Insólito director donde los haya, Agustín Villalonga prosigue coherentemente una trayectoria cuyo leit-motiv ha sido la exhaustiva indagación de la mente atormentada.
Tras las sórdidas “El mar” y “Tras el cristal”, Villaronga se une a los debutantes Isaac Racine y Lydia Zimmeman para recrear la cruda historia de “Aro Tolbukhin”, un condenado a muerte acusado de quemar a diecisiete mujeres embarazadas en Guatemala.
Es sorprendente la habilidad narrativa utilizada para llevar a cabo la investigación sobre el criminal confeso. En ella se confunden dos géneros radicalmente opuesto, ficción y realidad, trayendo consigo el surgimiento de uno nuevo: el falso documental.

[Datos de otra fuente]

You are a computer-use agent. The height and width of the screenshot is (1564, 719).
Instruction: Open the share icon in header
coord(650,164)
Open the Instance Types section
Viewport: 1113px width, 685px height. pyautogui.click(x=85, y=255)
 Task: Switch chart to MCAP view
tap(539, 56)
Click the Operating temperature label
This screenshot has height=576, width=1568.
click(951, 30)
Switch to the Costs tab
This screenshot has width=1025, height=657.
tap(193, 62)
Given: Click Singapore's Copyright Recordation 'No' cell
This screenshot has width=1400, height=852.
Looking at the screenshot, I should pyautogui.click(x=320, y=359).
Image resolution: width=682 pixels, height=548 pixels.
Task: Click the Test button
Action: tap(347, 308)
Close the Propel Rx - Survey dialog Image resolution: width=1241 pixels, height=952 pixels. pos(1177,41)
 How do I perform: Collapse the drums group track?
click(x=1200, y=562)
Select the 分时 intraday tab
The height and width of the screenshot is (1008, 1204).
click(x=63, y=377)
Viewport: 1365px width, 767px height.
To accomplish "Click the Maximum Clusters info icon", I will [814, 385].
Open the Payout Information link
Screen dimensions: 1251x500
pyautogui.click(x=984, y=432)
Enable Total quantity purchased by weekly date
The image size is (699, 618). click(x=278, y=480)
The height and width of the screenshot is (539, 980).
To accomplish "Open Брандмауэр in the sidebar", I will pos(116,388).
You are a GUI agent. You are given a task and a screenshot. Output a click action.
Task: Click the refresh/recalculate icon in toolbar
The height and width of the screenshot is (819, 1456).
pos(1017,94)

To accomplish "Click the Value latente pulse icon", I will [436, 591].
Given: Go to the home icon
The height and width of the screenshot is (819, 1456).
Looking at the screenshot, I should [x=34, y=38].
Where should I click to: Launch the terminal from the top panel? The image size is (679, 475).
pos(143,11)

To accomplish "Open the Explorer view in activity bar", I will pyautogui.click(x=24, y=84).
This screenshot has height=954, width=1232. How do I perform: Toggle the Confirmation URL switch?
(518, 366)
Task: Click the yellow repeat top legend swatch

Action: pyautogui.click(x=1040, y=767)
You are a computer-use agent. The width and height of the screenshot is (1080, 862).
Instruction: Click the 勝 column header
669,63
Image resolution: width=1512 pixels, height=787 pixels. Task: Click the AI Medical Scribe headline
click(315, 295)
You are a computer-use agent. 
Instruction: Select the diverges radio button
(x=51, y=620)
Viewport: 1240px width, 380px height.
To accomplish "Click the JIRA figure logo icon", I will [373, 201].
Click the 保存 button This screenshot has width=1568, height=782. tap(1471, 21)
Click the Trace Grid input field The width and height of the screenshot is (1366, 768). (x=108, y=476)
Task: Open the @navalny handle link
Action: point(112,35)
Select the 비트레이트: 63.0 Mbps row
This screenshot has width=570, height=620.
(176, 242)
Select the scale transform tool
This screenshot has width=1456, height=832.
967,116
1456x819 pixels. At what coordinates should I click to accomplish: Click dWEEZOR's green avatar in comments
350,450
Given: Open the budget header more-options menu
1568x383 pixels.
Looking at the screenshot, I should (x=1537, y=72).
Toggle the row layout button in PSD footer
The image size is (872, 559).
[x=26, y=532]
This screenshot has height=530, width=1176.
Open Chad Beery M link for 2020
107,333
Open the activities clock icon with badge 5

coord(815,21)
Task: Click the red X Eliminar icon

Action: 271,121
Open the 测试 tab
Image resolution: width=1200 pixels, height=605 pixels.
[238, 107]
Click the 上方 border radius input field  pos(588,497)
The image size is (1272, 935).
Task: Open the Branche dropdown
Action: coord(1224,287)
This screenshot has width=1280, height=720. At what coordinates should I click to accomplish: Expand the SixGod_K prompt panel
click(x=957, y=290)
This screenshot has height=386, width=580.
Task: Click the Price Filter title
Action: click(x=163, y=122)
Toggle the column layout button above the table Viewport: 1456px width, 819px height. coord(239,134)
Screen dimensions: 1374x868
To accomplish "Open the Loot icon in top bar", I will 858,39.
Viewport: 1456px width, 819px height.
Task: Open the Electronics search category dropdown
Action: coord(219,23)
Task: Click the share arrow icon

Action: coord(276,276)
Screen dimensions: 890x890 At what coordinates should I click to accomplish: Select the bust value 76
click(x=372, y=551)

El film recorre cinco décadas de vida del protagonista hasta su muerte en 1983. A través del combinado de diversos formatos cinematográficos (super 8, 35 mm, 16 mm), asistimos al personal abismo del asesino húngaro (solidamente interpretado por Giménez Cacho) desde su infancia, rodad en lúcido blanco y negro, hasta sus últimos días en el penal, donde se incluyen entrevistas del “verdadero” Aro Tolbukhin.
Su alterada estructura temporal, unida a la disparidad de géneros narrativos provoca una enorme confusión en el espectador, incapaz de discernir entre realidad y ficción, a la vez que logra atraparlo y conducirlo hasta el esclarecimiento del caso, sin que en ningún momento se busque la justificación de sus actos.
Villaronga, Racine y Zimmeman lanzan preguntas acerca de cómo nace un asesino que aprende a matar, construyendo así un sobrio y penetrante drama donde nada es lo que parece y todo resulta una verdad absoluta.
Es todo un logro que el espectador se implique en el desarrollo de esta intrigante propuesta, totalmente alejada de productos que nos vienen ya masticados y parcialmente digeridos. Con “Aro Tolbukhin” dudas, sientes, comprendes, sufres y todo en hora y media de duración. Todo un lujo dados los tiempos que corren.